Das erste Ankommen


Raus aus dem beschaulichen, mitteldeutschen Schwerte, rein nach Hongkong. Wie man beschreibt man einen Ort der so unterschiedlich zu seinem zu Hause ist? Keine Ahnung
Der Flieger ist nach ca 11 Stunden Flug und ohne nennenswerte Probleme, ebenso wie nahezu ohne Schlaf, in Hongkong gelandet. Wir haben uns dann erstmal sortiert mit Geld wechseln, Handykarte und Octopus Karte (UBahn) kaufen und so. Das hat schon ca 1 Stunde gebraucht. Was super ist, weil wir um ca. 6 Uhr angekommen sind und wir erst um 14:00 in unsere Unterkunft können. Was tut man also mit ca. 23 kg Gepäck auf Rücken und vor der Brust und 8 Stunden Wartezeit? Genau, man fährt in der Hauptstoßzeit mit der Metro in die City. Dass man seinen Rucksack selten mehr als 500 Meter trägt stimmt übrigens nicht. Mein “500 Meter Pensum” habe ich für ein paar Tage bereits voll. Im Kowloon Park haben wir dann die ganze Zeit rumgesessen und den alten Frauen dabei zugesehen, wie sie ihrer Leibesertüchtigung nachgehen, indem sie wie es scheint unkontrolliert ihre Gliedmaßen in die sie umgebende Luft schmeißen.
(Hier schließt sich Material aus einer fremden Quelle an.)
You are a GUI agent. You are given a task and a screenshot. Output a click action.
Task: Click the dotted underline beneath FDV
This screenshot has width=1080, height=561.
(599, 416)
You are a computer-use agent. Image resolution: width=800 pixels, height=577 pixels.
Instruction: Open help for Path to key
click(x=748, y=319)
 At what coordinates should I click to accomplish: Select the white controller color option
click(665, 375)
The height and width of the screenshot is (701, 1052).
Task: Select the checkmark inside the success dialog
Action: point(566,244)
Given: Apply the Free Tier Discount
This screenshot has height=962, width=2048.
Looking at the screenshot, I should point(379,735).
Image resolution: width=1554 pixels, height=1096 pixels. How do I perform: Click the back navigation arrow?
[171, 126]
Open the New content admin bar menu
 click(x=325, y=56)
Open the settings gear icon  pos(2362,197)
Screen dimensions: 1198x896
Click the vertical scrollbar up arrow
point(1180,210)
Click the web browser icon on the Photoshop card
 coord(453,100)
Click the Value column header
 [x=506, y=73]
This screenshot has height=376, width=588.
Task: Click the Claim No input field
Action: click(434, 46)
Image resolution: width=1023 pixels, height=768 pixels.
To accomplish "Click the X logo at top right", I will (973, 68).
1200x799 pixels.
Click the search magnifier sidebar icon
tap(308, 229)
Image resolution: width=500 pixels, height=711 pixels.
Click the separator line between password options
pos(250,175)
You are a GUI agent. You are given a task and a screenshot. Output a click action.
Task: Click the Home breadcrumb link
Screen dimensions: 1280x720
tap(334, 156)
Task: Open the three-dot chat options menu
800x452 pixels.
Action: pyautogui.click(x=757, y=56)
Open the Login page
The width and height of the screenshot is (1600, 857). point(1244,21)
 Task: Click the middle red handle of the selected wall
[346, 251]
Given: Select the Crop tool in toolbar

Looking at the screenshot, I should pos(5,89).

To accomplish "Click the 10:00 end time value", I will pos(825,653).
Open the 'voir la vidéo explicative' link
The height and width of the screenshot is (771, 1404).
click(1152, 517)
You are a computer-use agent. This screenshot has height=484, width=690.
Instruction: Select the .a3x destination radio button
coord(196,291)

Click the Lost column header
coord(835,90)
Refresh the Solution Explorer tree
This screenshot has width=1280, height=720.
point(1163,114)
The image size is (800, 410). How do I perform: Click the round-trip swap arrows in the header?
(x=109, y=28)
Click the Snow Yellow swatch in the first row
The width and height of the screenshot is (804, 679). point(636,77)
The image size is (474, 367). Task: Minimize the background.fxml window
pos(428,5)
Hongkong besteht irgendwie nur aus Hochhäusern. Das ist auch das erste was einem auffällt wenn man mit der Metro vom Flughafen in die Stadt fährt. Normale Wohnhäuser scheint es nicht oder nur selten zu geben. In der Nähe unserer AirBnB Unterkunft im Stadtteil Sham Shui Po ist Mong Kok. Angeblich der am dichtesten besiedelte Fleck der Erde mit ca. 130000 Einwohner / km² . Das gucken wir uns heute mal an, genauso wie einen DimSum Laden hier in der Nähe, der obwohl unglaublich günstig einen Michelin Stern bekommen hat. Jetzt erstmal duschen und einen Kaffee jagen.